An interview by Jo Appleton, Vista Magazine, with European Christian Mission worker Vimal Vimalasekaran
Question. You are currently based in Germany, although you grew up in Sri Lanka and were a refugee yourself. Can you share some of your journey so far?
Answer. I grew up in Sri Lanka in a multi religious family. Because of the civil war I went to India as a refugee aged 18. All my town was escaping at the time. I became a Christian through the ministry of a pastor in the refugee camp who invited me to a vocational training institute. In the camp I started a prayer meeting, and preached the gospel – a kind of refugee church with a lot of young people began. After about three and a half years I came back to Sri Lanka. I studied accounting, but wanted to do theological education.
God opened a pastoral training scholarship for me in London. Then I ended up going to the Irish Baptist College where I completed Diploma in Missions Studies and then completed my theological studies in Queen’s University of Belfast where I also pursued M.Phil. During my time in the UK, I met and married Louise and was assistant pastor in a Northern Irish church.
In 1998, we had an outreach in Freiburg where we worked with refugees and it was there I received my call to do refugee ministry. We joined ECM in 1999 and worked in Freiburg for a number of years. In 2008, I completed my Doctoral Studies in Intercultural Studies. By 2011, numbers of refugees arrivals were so low, so we decided to go to Karlsruhe where the central processing centre is, to connect with refugees being sent out from there. We have been there for four years and the Lord has blessed the ministry.

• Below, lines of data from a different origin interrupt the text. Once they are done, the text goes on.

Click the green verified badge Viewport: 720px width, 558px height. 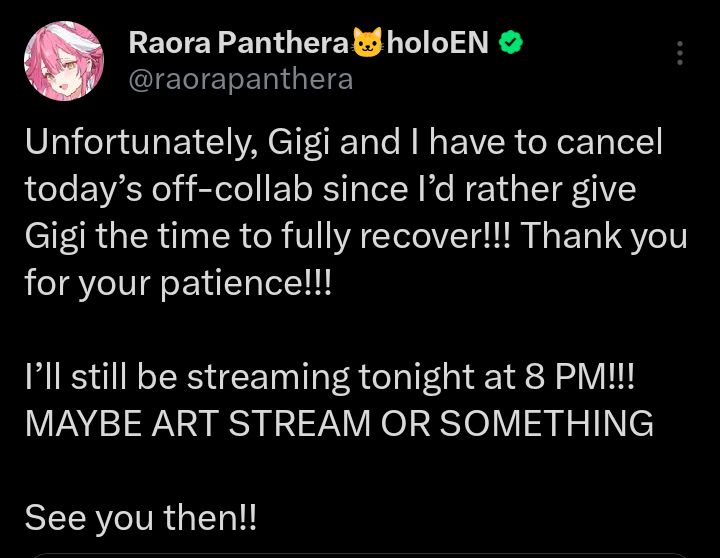coord(511,43)
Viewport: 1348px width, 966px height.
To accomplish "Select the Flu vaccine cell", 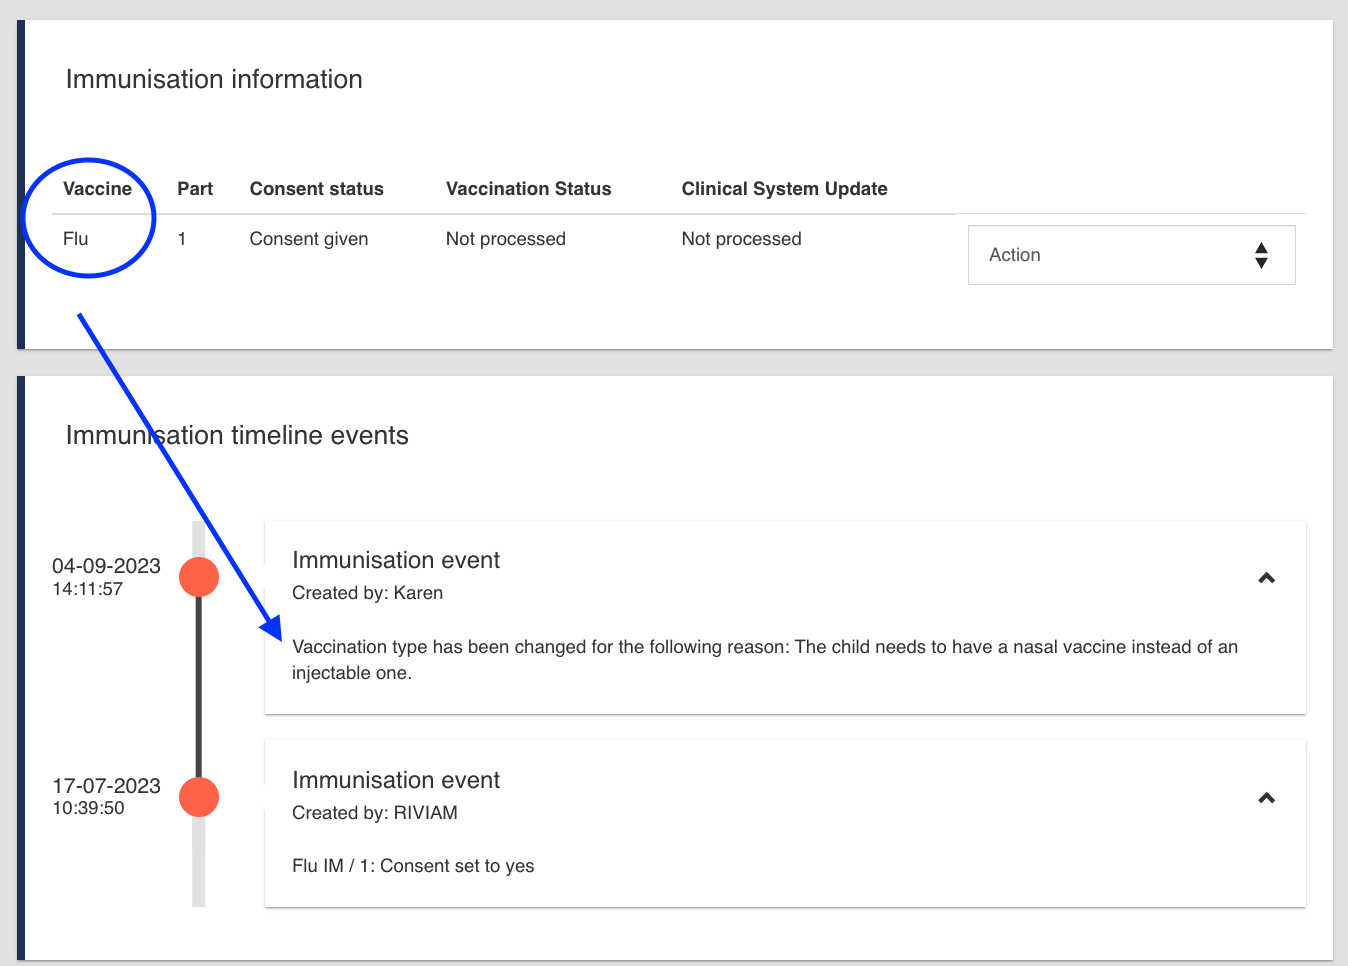I will pyautogui.click(x=76, y=239).
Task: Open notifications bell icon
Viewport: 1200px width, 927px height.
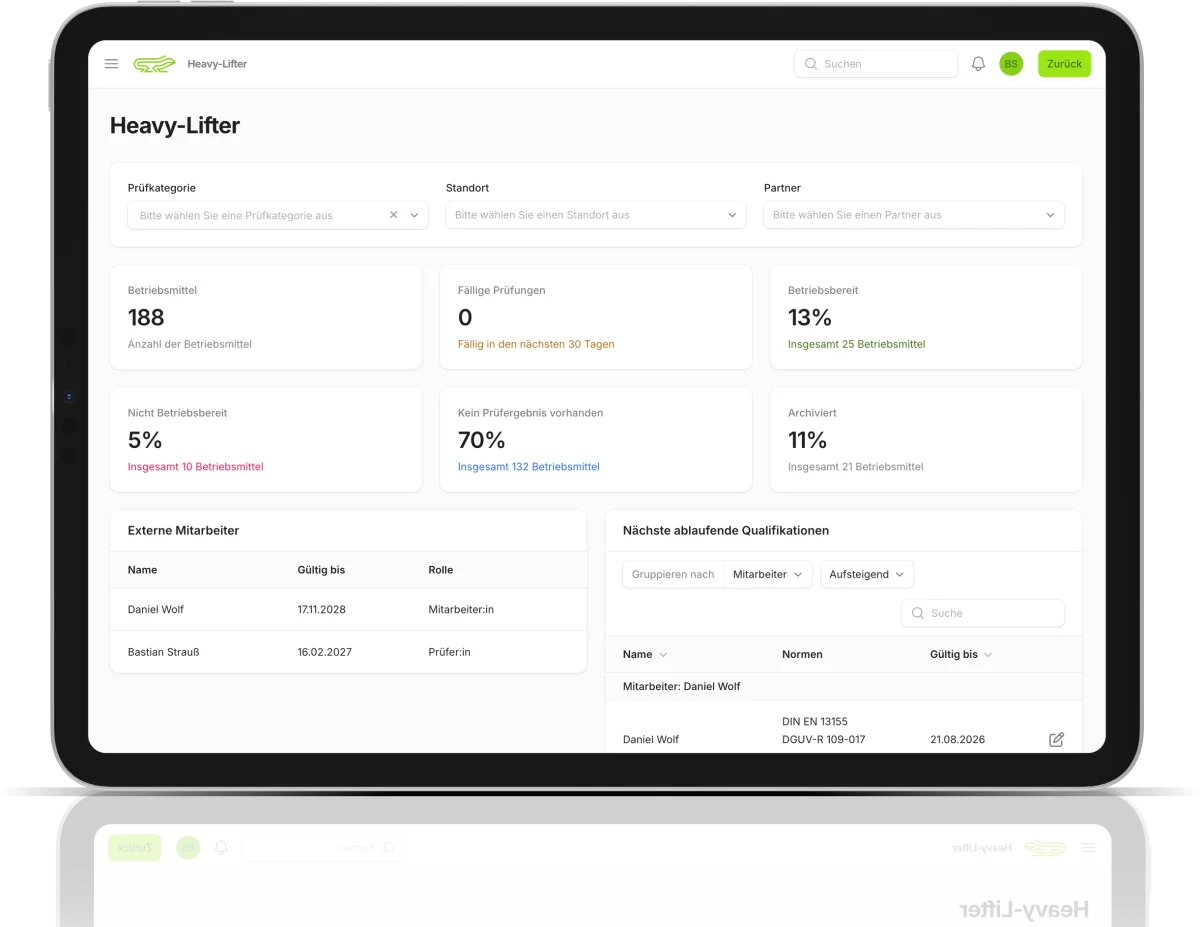Action: point(978,64)
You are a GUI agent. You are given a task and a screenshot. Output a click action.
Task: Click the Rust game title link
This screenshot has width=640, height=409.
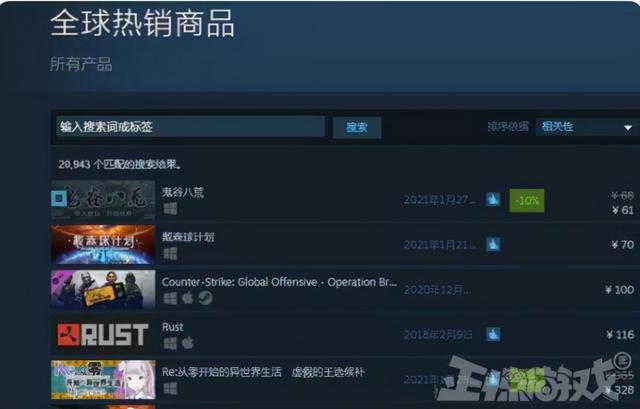click(173, 327)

Q. What is your current focus?
A. Since we moved here we have worked with the refugees in the processing centre. They are kept there for 6 – 8 weeks and don’t have a lot of contact outside the camp. We have a welcome team from four or five churches and go in, talk to them, sit down with them.
We are trying to help them in any way – language, legal issues, traumatised people take them to counselling. That is only possible for them if we come near to these people. We tell them we are Christians and invite them to our churches. Currently we have weekly international evenings in the churches where we teach them some German language, talk a little about the Gospel and sing and explain something of the culture before having a meal together. There are held in different churches each week.
I also connect with the local churches and encourage them to visit people. This is important. I too am a foreigner, but it is nothing like a German visiting the refugees. The government is providing a good deal for the refugees - food, clothing, shelter - everything. But the refugees come from a culture that integrates faith with everyday life and they are expecting more.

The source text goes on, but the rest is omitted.